◆ Exercise instructions
Which lines below contain "Chính"? Pull them out.

◆ Data under study
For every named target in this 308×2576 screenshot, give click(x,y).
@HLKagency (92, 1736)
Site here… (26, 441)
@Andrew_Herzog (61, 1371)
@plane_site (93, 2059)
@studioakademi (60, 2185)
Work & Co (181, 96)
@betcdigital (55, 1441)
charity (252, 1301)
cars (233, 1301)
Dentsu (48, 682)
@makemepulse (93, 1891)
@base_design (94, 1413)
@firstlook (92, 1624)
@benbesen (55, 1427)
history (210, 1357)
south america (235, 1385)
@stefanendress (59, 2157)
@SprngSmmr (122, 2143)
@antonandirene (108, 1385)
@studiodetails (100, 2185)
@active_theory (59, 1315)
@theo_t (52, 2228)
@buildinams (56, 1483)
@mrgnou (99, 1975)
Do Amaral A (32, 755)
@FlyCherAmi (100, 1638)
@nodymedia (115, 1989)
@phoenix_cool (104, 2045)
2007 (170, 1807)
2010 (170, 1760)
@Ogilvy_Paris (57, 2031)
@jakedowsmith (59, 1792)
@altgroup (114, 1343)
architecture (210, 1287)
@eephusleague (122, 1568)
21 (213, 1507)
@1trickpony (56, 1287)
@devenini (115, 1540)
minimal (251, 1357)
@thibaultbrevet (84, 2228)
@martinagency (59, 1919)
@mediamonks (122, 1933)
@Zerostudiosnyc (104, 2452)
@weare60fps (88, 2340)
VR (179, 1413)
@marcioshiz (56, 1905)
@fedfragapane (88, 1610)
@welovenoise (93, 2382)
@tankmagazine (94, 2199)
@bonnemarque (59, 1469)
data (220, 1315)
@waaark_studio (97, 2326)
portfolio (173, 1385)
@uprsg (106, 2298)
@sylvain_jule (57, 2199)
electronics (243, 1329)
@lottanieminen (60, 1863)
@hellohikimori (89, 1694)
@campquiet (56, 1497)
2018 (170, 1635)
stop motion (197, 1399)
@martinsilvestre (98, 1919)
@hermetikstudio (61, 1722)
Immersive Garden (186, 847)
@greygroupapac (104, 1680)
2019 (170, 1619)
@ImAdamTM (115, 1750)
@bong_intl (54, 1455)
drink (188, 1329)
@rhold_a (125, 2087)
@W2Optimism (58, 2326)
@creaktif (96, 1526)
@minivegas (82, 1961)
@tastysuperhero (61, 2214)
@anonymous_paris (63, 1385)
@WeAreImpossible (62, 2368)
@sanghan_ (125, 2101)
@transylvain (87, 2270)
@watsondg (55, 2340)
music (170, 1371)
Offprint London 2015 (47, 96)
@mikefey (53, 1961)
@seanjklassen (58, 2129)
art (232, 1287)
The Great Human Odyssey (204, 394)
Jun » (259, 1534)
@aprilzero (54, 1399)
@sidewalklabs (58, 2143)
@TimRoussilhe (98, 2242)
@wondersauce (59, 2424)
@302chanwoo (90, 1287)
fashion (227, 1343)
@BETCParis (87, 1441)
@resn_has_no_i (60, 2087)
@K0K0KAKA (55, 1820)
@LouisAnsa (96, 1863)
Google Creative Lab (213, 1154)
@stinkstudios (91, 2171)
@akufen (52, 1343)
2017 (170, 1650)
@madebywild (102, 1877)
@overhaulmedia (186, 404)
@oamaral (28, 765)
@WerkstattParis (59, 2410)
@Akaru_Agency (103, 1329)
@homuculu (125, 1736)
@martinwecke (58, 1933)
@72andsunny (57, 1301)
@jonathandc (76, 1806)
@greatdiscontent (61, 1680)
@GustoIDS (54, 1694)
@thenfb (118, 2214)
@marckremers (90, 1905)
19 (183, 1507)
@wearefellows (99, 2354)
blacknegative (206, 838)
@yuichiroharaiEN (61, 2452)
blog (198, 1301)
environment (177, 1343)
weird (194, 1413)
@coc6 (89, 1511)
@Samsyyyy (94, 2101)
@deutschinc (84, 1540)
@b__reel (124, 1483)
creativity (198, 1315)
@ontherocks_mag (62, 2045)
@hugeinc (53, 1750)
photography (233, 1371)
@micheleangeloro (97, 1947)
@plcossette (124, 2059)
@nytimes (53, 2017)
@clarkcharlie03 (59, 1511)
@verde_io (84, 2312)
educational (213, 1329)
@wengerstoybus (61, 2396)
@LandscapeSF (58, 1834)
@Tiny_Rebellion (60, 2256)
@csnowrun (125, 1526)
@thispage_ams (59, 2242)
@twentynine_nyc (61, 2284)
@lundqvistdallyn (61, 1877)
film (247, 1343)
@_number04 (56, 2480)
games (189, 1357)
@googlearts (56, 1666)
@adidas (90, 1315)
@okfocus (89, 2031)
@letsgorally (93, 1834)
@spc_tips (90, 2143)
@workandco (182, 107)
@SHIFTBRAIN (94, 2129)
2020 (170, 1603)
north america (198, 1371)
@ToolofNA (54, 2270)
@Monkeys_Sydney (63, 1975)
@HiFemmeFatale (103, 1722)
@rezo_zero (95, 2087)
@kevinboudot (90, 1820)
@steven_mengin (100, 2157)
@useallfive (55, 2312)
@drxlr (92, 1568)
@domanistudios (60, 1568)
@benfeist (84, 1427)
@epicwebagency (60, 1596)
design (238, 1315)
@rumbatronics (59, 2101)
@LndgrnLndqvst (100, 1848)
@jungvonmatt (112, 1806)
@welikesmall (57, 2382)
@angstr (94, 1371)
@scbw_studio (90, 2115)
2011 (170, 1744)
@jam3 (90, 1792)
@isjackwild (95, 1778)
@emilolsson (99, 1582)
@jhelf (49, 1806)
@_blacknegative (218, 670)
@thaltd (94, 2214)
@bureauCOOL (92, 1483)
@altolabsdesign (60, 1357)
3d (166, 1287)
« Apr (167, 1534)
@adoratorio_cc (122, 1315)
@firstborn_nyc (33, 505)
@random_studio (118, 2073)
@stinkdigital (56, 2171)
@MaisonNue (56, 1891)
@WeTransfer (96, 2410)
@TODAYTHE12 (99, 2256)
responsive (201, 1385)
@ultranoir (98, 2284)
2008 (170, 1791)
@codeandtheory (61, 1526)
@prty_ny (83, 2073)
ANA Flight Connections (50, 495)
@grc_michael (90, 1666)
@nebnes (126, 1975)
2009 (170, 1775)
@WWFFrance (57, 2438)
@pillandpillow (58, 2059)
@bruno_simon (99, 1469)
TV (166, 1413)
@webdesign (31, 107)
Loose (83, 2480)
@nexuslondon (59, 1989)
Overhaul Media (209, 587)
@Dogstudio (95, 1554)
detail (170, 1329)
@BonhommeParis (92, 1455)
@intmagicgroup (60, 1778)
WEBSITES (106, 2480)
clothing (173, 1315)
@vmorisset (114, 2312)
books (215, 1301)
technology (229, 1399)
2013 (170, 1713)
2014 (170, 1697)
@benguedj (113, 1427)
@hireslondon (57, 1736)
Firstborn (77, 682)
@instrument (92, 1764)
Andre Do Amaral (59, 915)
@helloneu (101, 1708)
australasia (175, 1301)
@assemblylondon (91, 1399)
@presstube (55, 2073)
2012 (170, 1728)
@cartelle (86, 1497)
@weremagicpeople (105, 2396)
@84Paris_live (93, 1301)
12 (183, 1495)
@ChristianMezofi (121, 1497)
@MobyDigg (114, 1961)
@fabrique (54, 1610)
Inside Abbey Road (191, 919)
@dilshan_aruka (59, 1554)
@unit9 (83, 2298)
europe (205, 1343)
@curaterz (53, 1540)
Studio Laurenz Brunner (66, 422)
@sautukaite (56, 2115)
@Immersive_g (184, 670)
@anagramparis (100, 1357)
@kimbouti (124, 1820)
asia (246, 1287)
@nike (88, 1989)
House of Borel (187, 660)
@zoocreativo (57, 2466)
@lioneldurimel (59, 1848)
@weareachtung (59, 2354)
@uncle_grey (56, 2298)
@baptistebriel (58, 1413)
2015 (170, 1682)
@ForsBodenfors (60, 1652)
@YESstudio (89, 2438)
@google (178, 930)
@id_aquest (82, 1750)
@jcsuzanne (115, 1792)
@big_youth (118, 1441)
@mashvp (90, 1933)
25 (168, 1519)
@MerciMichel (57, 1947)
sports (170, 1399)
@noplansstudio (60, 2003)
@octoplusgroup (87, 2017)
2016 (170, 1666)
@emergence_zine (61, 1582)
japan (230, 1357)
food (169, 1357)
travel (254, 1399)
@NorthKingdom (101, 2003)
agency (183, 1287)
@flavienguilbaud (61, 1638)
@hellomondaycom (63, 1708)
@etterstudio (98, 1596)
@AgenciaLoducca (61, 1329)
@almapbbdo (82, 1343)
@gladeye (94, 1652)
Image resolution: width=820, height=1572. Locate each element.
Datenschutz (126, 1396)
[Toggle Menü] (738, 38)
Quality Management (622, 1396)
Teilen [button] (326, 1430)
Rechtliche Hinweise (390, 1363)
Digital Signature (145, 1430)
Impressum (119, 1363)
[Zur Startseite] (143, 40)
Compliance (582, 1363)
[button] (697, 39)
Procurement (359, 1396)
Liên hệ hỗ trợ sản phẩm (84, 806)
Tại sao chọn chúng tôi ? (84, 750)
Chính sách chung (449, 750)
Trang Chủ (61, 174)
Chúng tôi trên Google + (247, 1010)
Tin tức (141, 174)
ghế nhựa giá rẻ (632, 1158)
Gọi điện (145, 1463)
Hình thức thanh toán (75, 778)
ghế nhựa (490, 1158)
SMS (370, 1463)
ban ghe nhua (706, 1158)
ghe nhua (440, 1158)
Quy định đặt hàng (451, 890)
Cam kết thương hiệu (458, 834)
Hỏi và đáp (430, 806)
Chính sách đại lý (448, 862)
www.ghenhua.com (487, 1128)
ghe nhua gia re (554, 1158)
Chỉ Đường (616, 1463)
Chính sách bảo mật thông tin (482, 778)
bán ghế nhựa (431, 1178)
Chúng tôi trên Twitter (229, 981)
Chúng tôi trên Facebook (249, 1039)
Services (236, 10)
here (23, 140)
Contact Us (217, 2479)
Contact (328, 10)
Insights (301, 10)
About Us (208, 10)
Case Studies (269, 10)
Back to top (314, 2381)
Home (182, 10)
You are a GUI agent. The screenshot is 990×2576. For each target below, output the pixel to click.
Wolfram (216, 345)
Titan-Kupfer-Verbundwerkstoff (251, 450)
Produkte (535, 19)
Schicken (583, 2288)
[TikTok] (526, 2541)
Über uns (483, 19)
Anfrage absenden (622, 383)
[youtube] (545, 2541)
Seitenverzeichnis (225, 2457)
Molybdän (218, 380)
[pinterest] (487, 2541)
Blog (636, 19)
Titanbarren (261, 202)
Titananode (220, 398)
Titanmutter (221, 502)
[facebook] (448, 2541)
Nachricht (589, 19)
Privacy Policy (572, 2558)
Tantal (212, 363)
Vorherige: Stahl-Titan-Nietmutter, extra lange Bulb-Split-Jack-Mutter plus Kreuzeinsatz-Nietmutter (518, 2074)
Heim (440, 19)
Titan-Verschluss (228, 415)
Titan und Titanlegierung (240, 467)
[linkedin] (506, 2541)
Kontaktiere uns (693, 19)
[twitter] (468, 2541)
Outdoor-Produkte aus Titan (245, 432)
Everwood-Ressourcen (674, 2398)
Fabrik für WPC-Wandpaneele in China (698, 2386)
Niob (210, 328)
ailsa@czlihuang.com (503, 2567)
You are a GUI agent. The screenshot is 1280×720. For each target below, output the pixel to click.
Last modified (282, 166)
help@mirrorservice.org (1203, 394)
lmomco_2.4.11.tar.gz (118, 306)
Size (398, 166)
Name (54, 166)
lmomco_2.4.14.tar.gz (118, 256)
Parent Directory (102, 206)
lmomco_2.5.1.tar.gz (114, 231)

◆ The completed task
Chính sách chung (449, 750)
Chính sách đại lý (448, 862)
Chính sách bảo mật thông tin (482, 778)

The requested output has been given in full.